If you wade through all the racist and offensive garbage that is being spewed, you will find that much of the Tea Party anger has a familiar, populist ring to it. They are mad about the state of the economy, about the deteriorating state of American institutions and the country’s diminishing standing on the world stage. They are anxious about bread and butter issues, and they see the Washington DC establishment as corrupt, overrun by special interests and as a place where the interests of ordinary, working Americans are ignored. They see American democracy as broken, therefore, and in need of serious fixing. These perspectives are not that different from what I — an immigrant, minority, and a self-professed Progressive liberal — have been blogging about for some time now.
Thus, these Tea Party folks marched in Washington on September 12 — many of them people who have never participated in a political march before — to show that they are mad as hell, won’t take it anymore, and are ready to do what it takes to take America back. It is very easy to see and hear the shrillest and most militant among them, who hold the most extreme views, and see the kooks as representative of what the Tea Party movement is all about.

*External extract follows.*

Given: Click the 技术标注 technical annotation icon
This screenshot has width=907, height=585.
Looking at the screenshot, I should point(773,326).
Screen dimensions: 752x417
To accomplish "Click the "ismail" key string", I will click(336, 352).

Let me know if you think I am totally off-base. But I actually think the Tea Party movement, because it is successfully tapping into a vein of populist discontent and anxiety about the state of American society, has the potential to develop into a legitimate, populist political entity that can present a real challenge to the dominance of the two major parties.

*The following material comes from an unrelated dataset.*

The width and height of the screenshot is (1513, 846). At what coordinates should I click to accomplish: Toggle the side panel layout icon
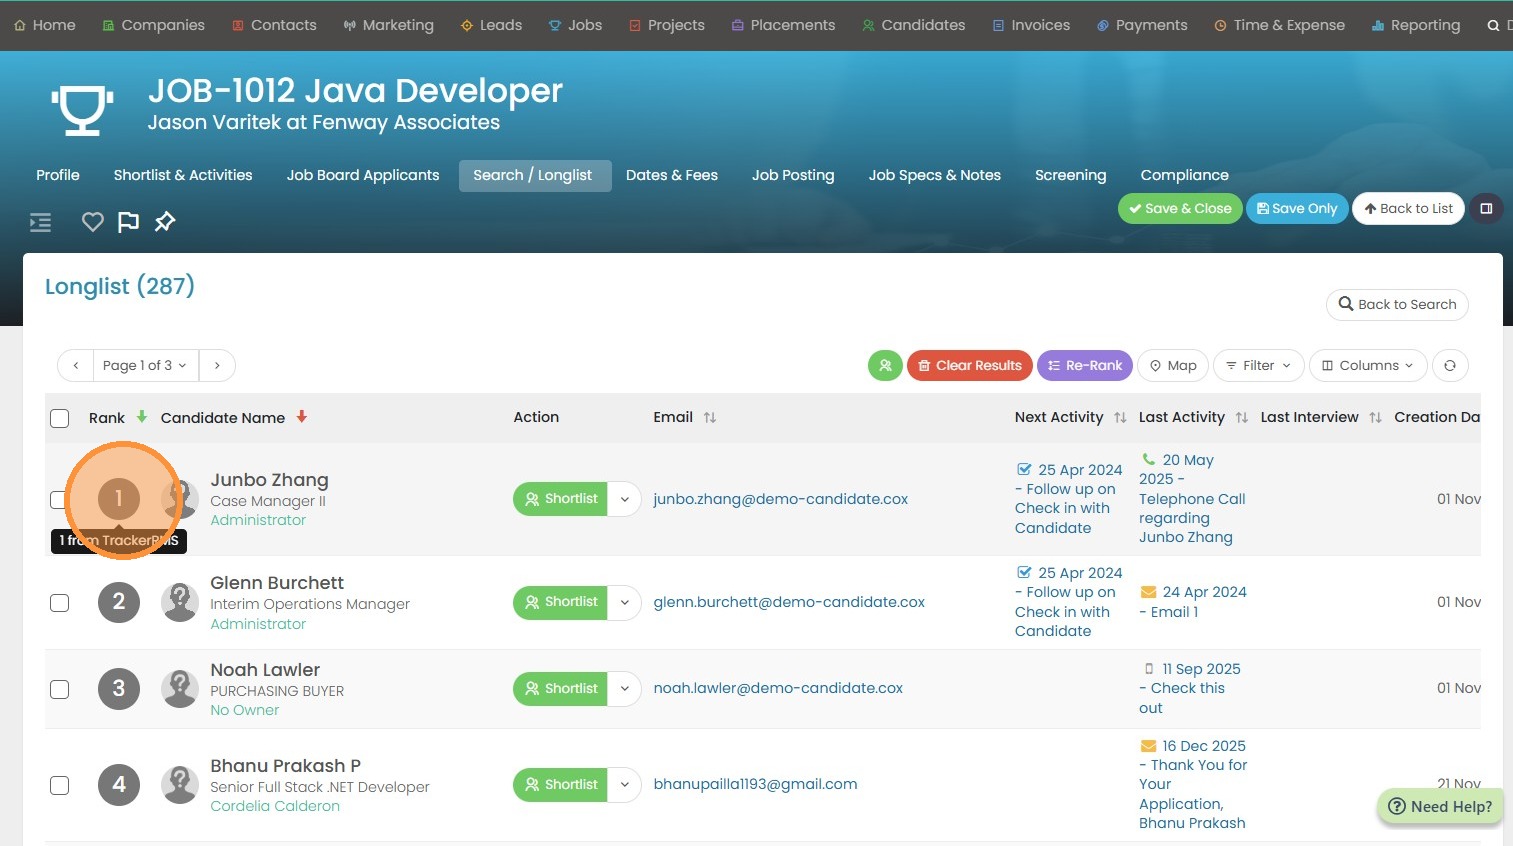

The societal anger and anxiety the Tea Party movement is tapping into is real. Many people are feeling very insecure about the state of America in 2009 and are feeling powerless to do anything about it and are finding in the Tea Party movement the vehicle for expressing this populist discontent.
I have written a lot about third parties and political movements outside of the two major parties. I see the Tea Party movement as an entity with the potential — I stress that point, the POTENTIAL — to mount a legitimate, populist challenge to the dominance of the two major parties. They aren’t there yet and much of the blatant bigotry and hate-mongering turns me off but something about their populist anger rings true and familiar to me.
As a Progressive, do I see myself working with or being sympathetic to Tea Party folks if they do develop into a legitimate political organization? What about the hatefulness, bigotry and blatant anti-social messages? What about the displayed contempt they have for liberals, Progressives, minorities and immigrants like me?
My answer to those questions:
1. If Tea Party folks forego racism, gun fetish and virulent hatefulness so they can work with their fellow political outsiders on serious and real reform (for example, the types of reforms I talk about in this post) I would work with them.
2. Political outsiders who disagree on specific policy issues have one big thing in common. They are political outsiders. Therefore, it benefits them to lay aside their differences in favor of working together on issues that have the potential to open up the political playing field for ALL political outsiders.
3. Greens, Libertarians, Socialists and independents have all experienced the same types of structural obstacles in the American political system. Yet these different groups have banded together on occasion to pool their resources and fight together in court for more equal treatment for minority political parties. Just because you disagree politically doesn’t mean you can’t find common cause with other political outsiders on issues that impact all who are outside the duopoly.
4. Third parties like the Greens, Libertarians, Socialists, etc., have been in the front lines of electoral and court battles for opening up the political system for years. The Tea Party folks, if they ever develop into a legitimate political entity, cannot afford to ignore the collective experience of these groups.
The Republican Party is already trying to hijack the momentum of the Tea Party anger for its own gains. I am making a bet that there are enough politically astute folks in the Tea Party movement whose anti-establishment anger are real and will see co-optation by the Republican Party of their efforts as a betrayal. There is, after all, nothing anti-establishment about supporting either of the two establishment political parties.
I am also making the bet that the anti-establishment populist anger driving the Tea Party movement — if you separate out the hate and bigotry and gun fetish — is the same anti-establishment populist anger that drives people like me to reject the two major parties and make the conscious choice to be independents or join a third party. And I am making the bet that sooner or later, many Tea Party folks will be making a similar connection in their minds. What happens after that? Well, that is something I would very much like to see.
My hope: that it lead to the formation of a true populist challenge to the two major parties. My fear: that hate and racism become its driving force and it evolve into a militant, virulent, blatantly racist, xenophobic organization — but one with resources and with a big megaphone in the Glenn Becks and Rush Limbaughs of the world. As a populist I would rather the see a Tea Party movement that develops into the former rather than the latter.